Material provided:
________

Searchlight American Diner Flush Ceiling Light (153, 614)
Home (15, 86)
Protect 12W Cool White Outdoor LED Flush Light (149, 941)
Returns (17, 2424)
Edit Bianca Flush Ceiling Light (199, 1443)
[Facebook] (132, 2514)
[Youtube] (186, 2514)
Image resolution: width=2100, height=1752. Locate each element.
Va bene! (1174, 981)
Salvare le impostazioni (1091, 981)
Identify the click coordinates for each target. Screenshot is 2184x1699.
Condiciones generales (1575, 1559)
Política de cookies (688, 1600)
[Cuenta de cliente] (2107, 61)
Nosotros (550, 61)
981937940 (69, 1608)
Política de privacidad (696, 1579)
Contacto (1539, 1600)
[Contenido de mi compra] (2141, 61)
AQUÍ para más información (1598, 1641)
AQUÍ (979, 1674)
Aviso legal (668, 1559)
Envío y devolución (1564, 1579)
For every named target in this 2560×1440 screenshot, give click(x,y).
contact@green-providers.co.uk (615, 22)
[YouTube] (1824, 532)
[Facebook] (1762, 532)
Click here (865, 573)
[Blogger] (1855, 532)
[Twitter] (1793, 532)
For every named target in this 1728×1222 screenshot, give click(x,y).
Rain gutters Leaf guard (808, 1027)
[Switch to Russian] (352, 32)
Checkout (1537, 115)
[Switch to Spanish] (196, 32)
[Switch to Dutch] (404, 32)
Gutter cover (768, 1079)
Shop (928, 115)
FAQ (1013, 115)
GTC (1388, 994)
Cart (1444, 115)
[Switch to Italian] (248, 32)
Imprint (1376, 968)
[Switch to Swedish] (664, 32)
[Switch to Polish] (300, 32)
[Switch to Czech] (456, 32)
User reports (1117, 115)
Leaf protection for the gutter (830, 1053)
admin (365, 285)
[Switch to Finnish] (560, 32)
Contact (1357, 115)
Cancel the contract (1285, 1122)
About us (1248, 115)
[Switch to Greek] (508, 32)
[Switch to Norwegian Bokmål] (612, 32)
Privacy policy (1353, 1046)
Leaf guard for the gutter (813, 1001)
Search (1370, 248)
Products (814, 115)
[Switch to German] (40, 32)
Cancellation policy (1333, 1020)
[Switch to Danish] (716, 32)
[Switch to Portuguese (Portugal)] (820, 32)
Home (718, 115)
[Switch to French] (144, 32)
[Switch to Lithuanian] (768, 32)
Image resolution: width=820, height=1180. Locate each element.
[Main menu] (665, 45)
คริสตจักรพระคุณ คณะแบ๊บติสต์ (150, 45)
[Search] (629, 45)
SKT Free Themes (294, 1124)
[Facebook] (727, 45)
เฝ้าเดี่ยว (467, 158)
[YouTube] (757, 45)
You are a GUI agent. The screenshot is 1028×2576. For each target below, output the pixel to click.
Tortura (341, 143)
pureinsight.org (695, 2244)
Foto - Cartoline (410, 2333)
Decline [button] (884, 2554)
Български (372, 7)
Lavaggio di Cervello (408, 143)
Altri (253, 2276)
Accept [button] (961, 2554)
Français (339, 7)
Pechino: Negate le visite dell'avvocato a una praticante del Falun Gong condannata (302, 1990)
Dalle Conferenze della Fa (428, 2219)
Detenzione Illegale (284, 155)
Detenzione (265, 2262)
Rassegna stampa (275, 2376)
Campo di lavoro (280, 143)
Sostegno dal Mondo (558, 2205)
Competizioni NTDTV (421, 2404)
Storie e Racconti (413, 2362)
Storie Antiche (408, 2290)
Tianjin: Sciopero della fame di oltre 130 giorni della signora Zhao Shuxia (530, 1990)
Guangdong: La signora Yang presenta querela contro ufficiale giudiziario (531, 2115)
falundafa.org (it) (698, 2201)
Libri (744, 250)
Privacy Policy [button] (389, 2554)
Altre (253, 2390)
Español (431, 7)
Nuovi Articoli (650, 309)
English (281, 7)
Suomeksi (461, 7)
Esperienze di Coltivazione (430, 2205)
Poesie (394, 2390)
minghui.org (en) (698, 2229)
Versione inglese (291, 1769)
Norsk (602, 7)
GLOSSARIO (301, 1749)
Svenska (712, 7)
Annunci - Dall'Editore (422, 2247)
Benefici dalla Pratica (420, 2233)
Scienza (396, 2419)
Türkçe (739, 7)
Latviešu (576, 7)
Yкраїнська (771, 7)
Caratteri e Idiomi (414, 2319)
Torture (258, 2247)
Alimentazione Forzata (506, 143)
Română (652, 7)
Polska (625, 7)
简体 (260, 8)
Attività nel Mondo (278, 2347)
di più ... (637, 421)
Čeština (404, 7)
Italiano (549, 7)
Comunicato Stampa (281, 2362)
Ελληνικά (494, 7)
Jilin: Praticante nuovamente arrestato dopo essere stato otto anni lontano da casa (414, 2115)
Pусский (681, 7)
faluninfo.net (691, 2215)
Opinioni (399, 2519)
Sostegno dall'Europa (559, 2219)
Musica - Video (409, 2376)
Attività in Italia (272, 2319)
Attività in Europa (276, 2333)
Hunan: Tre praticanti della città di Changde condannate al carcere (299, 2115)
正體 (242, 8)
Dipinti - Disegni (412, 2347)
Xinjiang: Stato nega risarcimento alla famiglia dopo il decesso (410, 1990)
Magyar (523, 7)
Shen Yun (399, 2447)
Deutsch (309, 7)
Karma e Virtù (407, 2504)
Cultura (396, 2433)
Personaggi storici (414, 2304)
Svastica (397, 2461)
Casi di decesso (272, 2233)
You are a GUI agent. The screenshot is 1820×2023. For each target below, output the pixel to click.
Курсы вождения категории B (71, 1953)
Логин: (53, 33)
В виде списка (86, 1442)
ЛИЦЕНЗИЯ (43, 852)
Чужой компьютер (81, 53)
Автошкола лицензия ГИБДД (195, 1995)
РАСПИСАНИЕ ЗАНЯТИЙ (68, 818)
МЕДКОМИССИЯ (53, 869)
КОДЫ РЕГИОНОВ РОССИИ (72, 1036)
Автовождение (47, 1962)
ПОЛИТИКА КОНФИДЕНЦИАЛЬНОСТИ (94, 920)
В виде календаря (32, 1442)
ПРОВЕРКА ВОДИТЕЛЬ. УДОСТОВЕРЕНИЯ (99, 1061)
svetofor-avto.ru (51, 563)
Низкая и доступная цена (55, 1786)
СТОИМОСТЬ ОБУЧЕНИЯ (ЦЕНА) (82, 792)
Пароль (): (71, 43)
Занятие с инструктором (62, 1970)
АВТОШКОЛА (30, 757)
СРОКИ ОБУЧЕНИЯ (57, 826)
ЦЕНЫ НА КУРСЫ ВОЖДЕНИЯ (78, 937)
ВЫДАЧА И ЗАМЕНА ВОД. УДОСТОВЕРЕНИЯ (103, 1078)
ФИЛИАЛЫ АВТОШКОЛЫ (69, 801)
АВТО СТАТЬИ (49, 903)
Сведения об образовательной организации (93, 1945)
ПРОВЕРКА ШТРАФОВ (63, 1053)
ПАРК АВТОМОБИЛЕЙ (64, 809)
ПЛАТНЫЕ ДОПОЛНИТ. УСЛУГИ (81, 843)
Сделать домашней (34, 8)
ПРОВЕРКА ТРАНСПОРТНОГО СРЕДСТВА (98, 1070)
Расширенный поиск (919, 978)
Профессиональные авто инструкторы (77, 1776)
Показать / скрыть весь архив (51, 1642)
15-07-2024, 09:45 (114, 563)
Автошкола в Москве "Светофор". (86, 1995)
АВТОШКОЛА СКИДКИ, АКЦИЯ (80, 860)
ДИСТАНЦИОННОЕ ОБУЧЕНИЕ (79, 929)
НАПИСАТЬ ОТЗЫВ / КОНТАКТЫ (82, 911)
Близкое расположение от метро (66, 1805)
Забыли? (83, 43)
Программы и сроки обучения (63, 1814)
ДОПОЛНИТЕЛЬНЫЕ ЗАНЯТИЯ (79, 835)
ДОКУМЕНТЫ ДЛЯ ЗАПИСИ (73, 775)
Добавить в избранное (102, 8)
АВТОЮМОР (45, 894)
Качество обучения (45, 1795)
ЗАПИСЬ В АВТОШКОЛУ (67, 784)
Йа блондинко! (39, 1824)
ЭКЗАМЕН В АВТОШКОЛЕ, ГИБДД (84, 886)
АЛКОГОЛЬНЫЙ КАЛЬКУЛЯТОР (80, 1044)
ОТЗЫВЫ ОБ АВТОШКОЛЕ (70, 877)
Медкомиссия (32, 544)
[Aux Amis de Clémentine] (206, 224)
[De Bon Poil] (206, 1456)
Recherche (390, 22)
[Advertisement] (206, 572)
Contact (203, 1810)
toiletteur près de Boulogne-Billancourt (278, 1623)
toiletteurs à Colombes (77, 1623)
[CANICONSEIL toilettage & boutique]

________

Exercise brief:
Working through the records, find each line containing the word "АВТОШКОЛЕ" and copy it.

Task result:
ЭКЗАМЕН В АВТОШКОЛЕ, ГИБДД (84, 886)
ОТЗЫВЫ ОБ АВТОШКОЛЕ (70, 877)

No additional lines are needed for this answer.